The quickest solution was to use DTrace again to whack a smaller number into that struct rlimit
. Easy:
$ sudo dtrace -w -n 'syscall::setrlimit:entry/execname == "Adobe Illustrato"/{ this->i = (rlim_t *)alloca(sizeof (rlim_t)); *this->i = 10000; copyout(this->i, arg1 + sizeof (rlim_t), sizeof (rlim_t)); }'dtrace: description 'syscall::setrlimit:entry' matched 1 probe
dtrace: could not enable tracing: Permission denied
Oh right. Thank you SIP. This is a new laptop (at least a new motherboard due to some bizarre issue) which probably contributed to Illustrator not working when once it did. Because it’s new I haven’t yet disabled the part of SIP that prevents you from using DTrace on the kernel or in destructive mode (e.g. copyout()
). It’s easy enough to disable, but I’m reboot-phobic — I hate having to restart my terminals — so I went to plan B: lldb
.
First I used DTrace to find the code that was calling setrlimit(2)

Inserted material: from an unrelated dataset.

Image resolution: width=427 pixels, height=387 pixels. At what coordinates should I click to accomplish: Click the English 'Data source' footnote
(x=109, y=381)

: using some knowledge of the x86 ISA/ABI:
$ sudo dtrace -n 'syscall::setrlimit:return/execname == "Adobe Illustrato" && arg1 == -1/{ printf("%x", *(uintptr_t *)copyin(uregs[R_RSP], sizeof (uintptr_t)) - 5) }'dtrace: description 'syscall::setrlimit:return' matched 1 probe
CPU ID FUNCTION:NAME
0 532 setrlimit:return 1006e5b72
0 532 setrlimit:return 1006e5b72
I ran it a few times to confirm the address of the call
instruction and to make sure the location wasn’t being randomized. If I wasn’t in a rush I might have patched the binary, but Apple’s Mach-O Object format always confuses me. Instead I used lldb
to replace the call with a store of 0 to %eax
(to evince a successful return value) and some nops
as padding (hex values I remember due to personal deficiencies):
(lldb) break set -n _init
Breakpoint 1: 47 locations.
(lldb) run
...
(lldb) di -s 0x1006e5b72 -c 1
0x1006e5b72: callq 0x1011628e0 ; symbol stub for: setrlimit
(lldb) memory write 0x1006e5b72 0x31 0xc0 0x90 0x90 0x90
(lldb) di -s 0x1006e5b72 -c 4
0x1006e5b72: xorl %eax, %eax
0x1006e5b74: nop
0x1006e5b75: nop
0x1006e5b76: nop
Next I just did a process detach
and got on with making that holiday card…
DTrace Every Day
DTrace was designed for solving hard problems on critical systems, but the need to understand how systems behave exists in development and on consumer systems. Just because you didn’t write a program doesn’t mean you can’t fix it.